- _Stated problem_: Rewrite the section of the records below that opens with the line containing "Sitemap (287, 2001)" and closes with the line containing "Yhteistyökumppanit (361, 196)", keeping every line, including the requests. Shift each answer coordinate by adding 60 to it.

-- Begin Given data --

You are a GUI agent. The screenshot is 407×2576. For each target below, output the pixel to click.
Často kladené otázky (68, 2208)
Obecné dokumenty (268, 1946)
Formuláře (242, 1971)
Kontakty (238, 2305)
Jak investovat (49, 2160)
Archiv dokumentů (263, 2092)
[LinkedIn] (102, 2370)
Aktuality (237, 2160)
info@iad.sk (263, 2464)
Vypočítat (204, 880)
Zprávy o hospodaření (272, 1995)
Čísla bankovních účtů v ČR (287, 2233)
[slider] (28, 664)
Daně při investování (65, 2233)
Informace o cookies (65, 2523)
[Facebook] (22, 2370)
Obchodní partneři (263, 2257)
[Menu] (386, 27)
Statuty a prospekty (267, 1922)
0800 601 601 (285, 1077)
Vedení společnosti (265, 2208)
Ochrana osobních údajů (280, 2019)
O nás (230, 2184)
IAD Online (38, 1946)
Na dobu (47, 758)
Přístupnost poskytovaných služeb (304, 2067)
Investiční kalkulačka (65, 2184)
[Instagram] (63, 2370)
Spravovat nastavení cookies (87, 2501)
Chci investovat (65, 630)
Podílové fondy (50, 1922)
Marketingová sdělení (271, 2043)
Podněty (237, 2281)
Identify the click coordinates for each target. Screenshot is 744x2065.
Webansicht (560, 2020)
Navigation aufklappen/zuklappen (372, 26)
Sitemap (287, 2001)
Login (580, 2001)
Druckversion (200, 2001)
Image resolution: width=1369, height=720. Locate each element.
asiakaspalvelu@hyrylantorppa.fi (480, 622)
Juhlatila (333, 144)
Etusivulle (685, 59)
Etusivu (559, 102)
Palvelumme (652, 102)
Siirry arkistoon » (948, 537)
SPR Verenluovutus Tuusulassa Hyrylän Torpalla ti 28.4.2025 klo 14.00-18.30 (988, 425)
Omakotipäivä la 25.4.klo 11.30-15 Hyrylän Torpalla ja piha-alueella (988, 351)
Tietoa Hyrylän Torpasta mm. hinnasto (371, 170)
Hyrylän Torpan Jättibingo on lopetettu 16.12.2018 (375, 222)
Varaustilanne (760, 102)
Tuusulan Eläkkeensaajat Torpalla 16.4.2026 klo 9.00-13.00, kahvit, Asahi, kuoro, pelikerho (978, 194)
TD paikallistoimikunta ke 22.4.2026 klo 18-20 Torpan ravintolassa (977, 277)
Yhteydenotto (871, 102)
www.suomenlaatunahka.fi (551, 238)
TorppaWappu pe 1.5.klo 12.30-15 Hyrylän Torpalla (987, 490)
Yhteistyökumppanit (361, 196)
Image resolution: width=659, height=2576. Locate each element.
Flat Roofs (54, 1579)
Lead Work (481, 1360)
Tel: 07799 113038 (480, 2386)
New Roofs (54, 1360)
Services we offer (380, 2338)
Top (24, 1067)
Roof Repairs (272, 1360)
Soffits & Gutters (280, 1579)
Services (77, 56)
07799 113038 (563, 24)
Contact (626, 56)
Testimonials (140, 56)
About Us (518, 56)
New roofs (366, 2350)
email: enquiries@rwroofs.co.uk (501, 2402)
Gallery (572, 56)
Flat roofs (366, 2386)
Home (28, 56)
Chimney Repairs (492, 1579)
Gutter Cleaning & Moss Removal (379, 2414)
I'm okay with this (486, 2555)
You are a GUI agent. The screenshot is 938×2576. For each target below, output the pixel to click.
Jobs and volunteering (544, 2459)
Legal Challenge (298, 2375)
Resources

-- End Given data --

- _Written response_:
Sitemap (347, 2061)
Login (640, 2061)
Druckversion (260, 2061)
Image resolution: width=1369, height=720. Locate each element.
asiakaspalvelu@hyrylantorppa.fi (540, 682)
Juhlatila (393, 204)
Etusivulle (745, 119)
Etusivu (619, 162)
Palvelumme (712, 162)
Siirry arkistoon » (1008, 597)
SPR Verenluovutus Tuusulassa Hyrylän Torpalla ti 28.4.2025 klo 14.00-18.30 (1048, 485)
Omakotipäivä la 25.4.klo 11.30-15 Hyrylän Torpalla ja piha-alueella (1048, 411)
Tietoa Hyrylän Torpasta mm. hinnasto (431, 230)
Hyrylän Torpan Jättibingo on lopetettu 16.12.2018 (435, 282)
Varaustilanne (820, 162)
Tuusulan Eläkkeensaajat Torpalla 16.4.2026 klo 9.00-13.00, kahvit, Asahi, kuoro, pelikerho (1038, 254)
TD paikallistoimikunta ke 22.4.2026 klo 18-20 Torpan ravintolassa (1037, 337)
Yhteydenotto (931, 162)
www.suomenlaatunahka.fi (611, 298)
TorppaWappu pe 1.5.klo 12.30-15 Hyrylän Torpalla (1047, 550)
Yhteistyökumppanit (421, 256)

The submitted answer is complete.